Of course not! The idea that everyone has sex on prom night is just silly. A lot of people don’t and a lot of people do. But you know what is the difference between those two groups, the people who have sex on prom night have had sex before or are planning to soon. It’s a common misconception that teens go out of their way on prom night to lose their virginity. Sure, some people see it as the “perfect night” to lose their V cards but the reality is that the only way that is going to happen is if you have a boyfriend/girlfriend that you having been planning on taking the next step with anyways or you are going to sleep with someone random which completely undermines the idea of making your first time special.
So parents have a right to be concerned about the possibility that their teenagers will have sex on prom night. But just remember if they do then they have already had sex before, or they have a boyfriend/girlfriend/person that they were planning on having sex with soon anyways (so if they don’t get to on prom night, any other night will work too).
Sex is a reality when it comes to highschoolers (and college kids). The best thing you can do is teach your kids your beliefs about sex and then prepare them by teaching them how to protect themselves. This is no time to think that YOUR kid isn’t having sex. Sure not all are, but its better safe than sorry when it comes to these things. And I am sure a lot of kids would rather have a conversation with their parents about birth control then having to tell them they are pregnant.
Yeah, that is a total misconception. First of all, as a rule of thumb, if a lot of kids start bragging that they are going to have sex, you can pretty much cut out 90% percent of their claims as lies. It’s just peer pressure and big talk for Prom with its rumored reputation. Secondly, the idea of having random sex with someone you do not know very well is a movie concept (ex. American Pie). It just doesn’t happen like that in real life. The people who would have sex are most likely going to be couples who plan on it, and stopping them on Prom night will not stop them on any other night.
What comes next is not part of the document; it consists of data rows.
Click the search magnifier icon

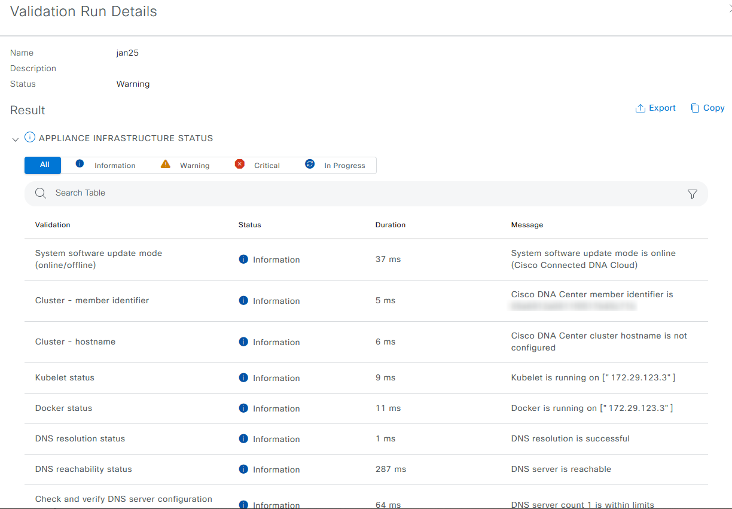pyautogui.click(x=41, y=193)
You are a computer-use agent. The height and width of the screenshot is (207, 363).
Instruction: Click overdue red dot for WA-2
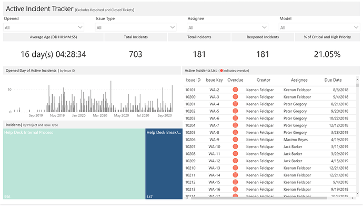coord(235,90)
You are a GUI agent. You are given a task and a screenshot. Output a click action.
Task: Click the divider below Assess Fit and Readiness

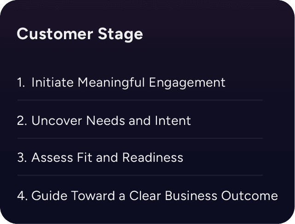click(140, 175)
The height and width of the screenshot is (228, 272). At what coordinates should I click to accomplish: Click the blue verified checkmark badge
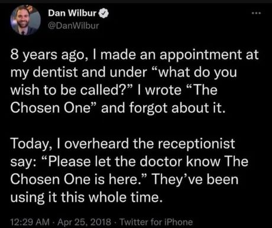(x=103, y=14)
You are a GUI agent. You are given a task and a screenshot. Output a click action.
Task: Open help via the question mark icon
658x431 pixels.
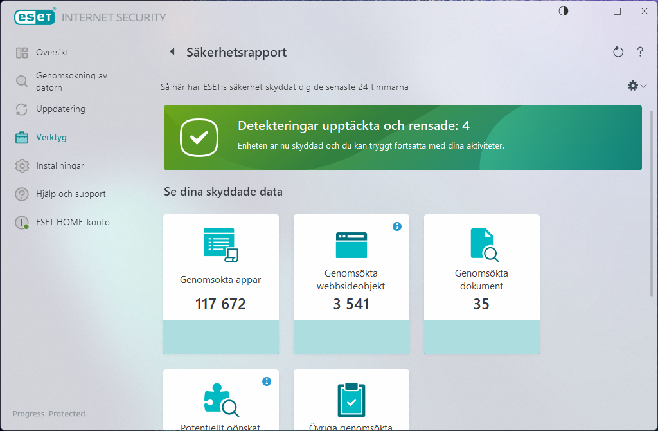(640, 52)
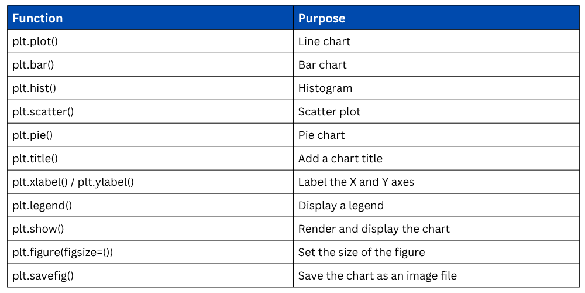
Task: Select the plt.legend() function cell
Action: tap(42, 206)
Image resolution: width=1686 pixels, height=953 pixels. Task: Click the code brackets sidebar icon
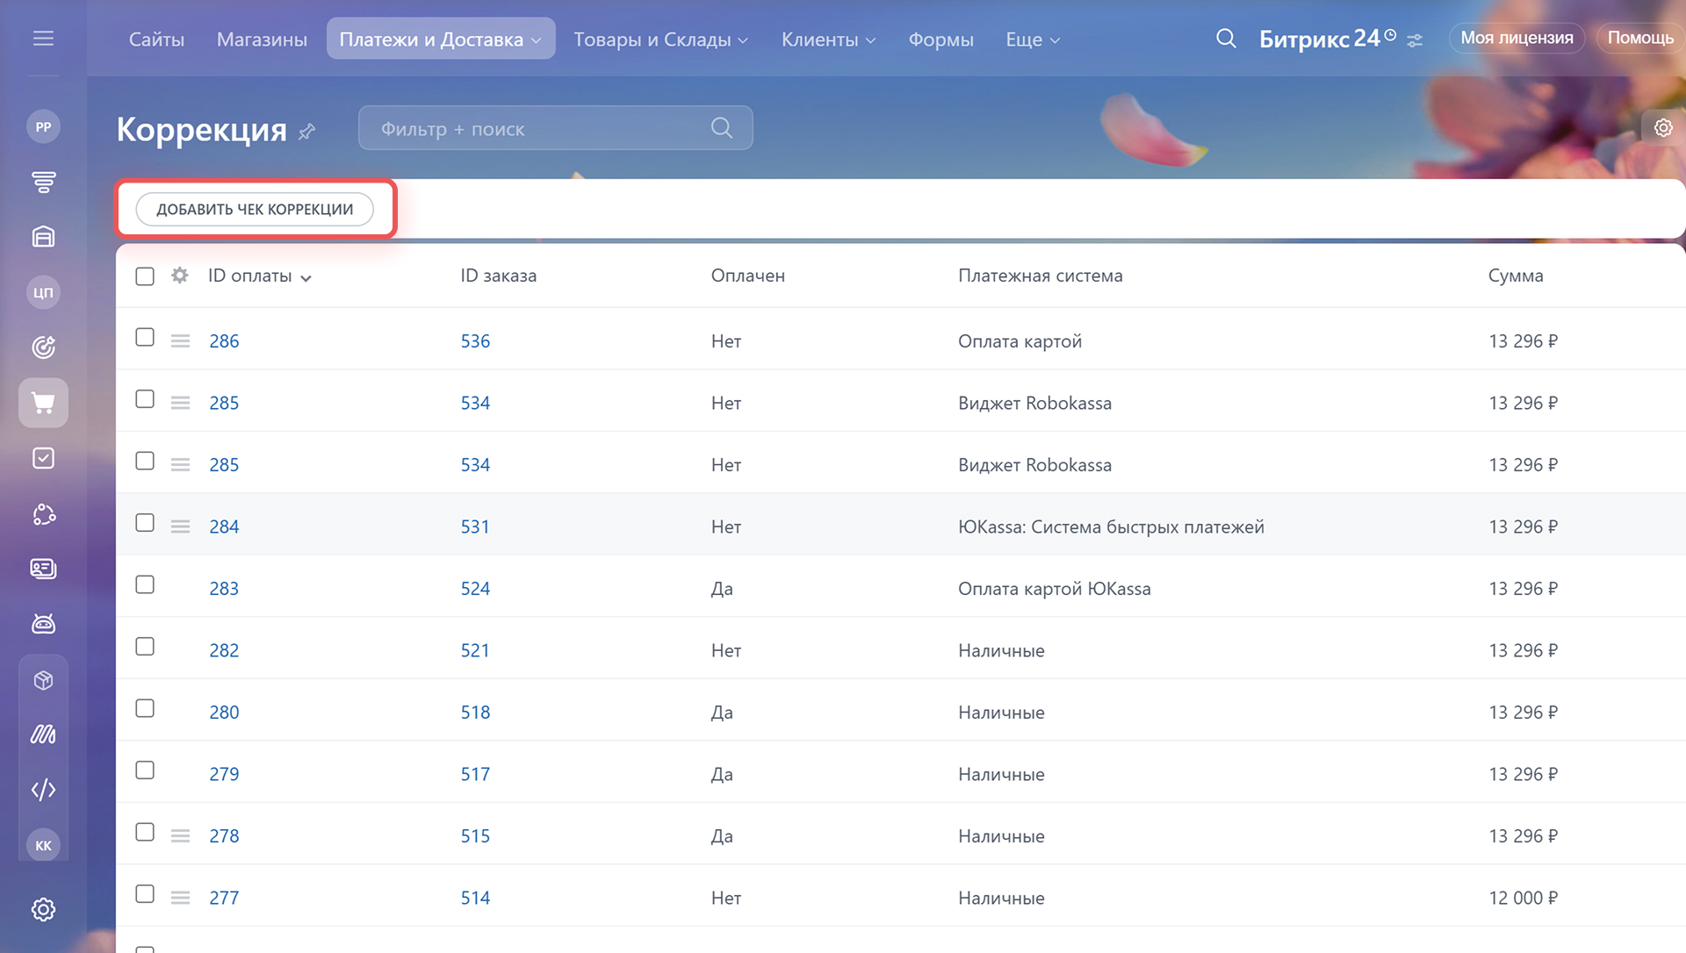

Of course there are exceptions to this on occasion, so it’s important to talk to your kid about using protection and not drinking. Now that they are adults, the kids going to Prom are entitled to their own responsibilities. Parents will have much more success warning about dangers and giving safety tips than forbidding their kid to go.
Obviously, I’m also too “old” to really know what’s going on these days. It seems to me that sex is much more gratuitous than when we were in high school, but I basically agree with Devan. If a kid is not having sex, they’re probably unlikely to start just because it’s prom night (unless they were going to do it anyway).
As I’ve said previously, at this point we have little control. They’re going off to college in a couple of months and will do what they want. Hopefully we’ve taught them the appropriate values and the need for protection and safety by now.